[Work request]
Only one stretch of the records below should be repeated. It starts with the line containing "Click the Solana logo" and goes on through the line containing "You are a computer-use agent. This", exactly as written.

[Data extracts]
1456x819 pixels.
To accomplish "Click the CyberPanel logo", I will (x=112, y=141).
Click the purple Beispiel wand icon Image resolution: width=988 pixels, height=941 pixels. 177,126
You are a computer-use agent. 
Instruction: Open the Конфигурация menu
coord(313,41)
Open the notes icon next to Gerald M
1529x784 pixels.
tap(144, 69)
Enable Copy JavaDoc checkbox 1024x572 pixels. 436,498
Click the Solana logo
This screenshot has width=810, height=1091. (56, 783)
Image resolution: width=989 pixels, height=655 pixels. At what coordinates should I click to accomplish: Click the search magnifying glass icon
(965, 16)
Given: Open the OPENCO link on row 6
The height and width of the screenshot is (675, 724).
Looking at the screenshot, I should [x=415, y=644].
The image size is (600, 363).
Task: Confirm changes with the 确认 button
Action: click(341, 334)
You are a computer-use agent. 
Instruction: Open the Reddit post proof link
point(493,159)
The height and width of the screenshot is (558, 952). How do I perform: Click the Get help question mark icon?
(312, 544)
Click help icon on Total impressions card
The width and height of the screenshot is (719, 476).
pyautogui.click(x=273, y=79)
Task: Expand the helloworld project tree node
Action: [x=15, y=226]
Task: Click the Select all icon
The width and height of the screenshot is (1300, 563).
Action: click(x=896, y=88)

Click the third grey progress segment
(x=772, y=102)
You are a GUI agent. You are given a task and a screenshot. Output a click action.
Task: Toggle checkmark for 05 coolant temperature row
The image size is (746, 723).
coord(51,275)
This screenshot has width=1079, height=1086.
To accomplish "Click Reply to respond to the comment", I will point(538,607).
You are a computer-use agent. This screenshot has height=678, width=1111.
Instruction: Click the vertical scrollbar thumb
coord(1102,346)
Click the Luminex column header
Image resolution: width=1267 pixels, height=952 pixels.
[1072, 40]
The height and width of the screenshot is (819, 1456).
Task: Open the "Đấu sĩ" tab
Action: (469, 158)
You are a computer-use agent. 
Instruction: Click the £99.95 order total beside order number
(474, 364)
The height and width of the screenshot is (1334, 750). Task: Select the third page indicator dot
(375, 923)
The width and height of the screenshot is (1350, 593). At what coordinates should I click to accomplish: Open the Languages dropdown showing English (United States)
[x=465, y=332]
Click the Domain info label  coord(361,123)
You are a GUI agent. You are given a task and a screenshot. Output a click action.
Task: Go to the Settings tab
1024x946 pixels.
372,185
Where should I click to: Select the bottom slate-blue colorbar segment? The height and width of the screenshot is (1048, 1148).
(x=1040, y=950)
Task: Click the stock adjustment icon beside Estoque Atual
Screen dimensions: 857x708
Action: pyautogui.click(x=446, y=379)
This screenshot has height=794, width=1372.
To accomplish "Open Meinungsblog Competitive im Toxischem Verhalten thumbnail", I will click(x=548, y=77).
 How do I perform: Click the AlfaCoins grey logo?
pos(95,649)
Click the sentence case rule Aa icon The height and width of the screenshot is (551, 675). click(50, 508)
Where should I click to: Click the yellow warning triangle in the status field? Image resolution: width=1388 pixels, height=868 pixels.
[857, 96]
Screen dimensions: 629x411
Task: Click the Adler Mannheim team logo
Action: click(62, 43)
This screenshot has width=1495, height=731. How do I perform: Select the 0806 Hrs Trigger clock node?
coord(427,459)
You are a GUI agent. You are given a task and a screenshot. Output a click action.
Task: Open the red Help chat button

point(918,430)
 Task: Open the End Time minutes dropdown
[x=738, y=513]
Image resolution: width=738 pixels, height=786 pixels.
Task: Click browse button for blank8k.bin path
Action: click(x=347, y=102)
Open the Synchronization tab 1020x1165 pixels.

[Written solution]
Click the Solana logo
This screenshot has width=810, height=1091. (56, 783)
Image resolution: width=989 pixels, height=655 pixels. At what coordinates should I click to accomplish: Click the search magnifying glass icon
(965, 16)
Given: Open the OPENCO link on row 6
The height and width of the screenshot is (675, 724).
Looking at the screenshot, I should [x=415, y=644].
The image size is (600, 363).
Task: Confirm changes with the 确认 button
Action: click(341, 334)
You are a computer-use agent. 
Instruction: Open the Reddit post proof link
point(493,159)
The height and width of the screenshot is (558, 952). How do I perform: Click the Get help question mark icon?
(312, 544)
Click help icon on Total impressions card
The width and height of the screenshot is (719, 476).
pyautogui.click(x=273, y=79)
Task: Expand the helloworld project tree node
Action: [x=15, y=226]
Task: Click the Select all icon
The width and height of the screenshot is (1300, 563).
Action: click(x=896, y=88)

Click the third grey progress segment
(x=772, y=102)
You are a GUI agent. You are given a task and a screenshot. Output a click action.
Task: Toggle checkmark for 05 coolant temperature row
The image size is (746, 723).
coord(51,275)
This screenshot has width=1079, height=1086.
To accomplish "Click Reply to respond to the comment", I will point(538,607).
You are a computer-use agent. This screenshot has height=678, width=1111.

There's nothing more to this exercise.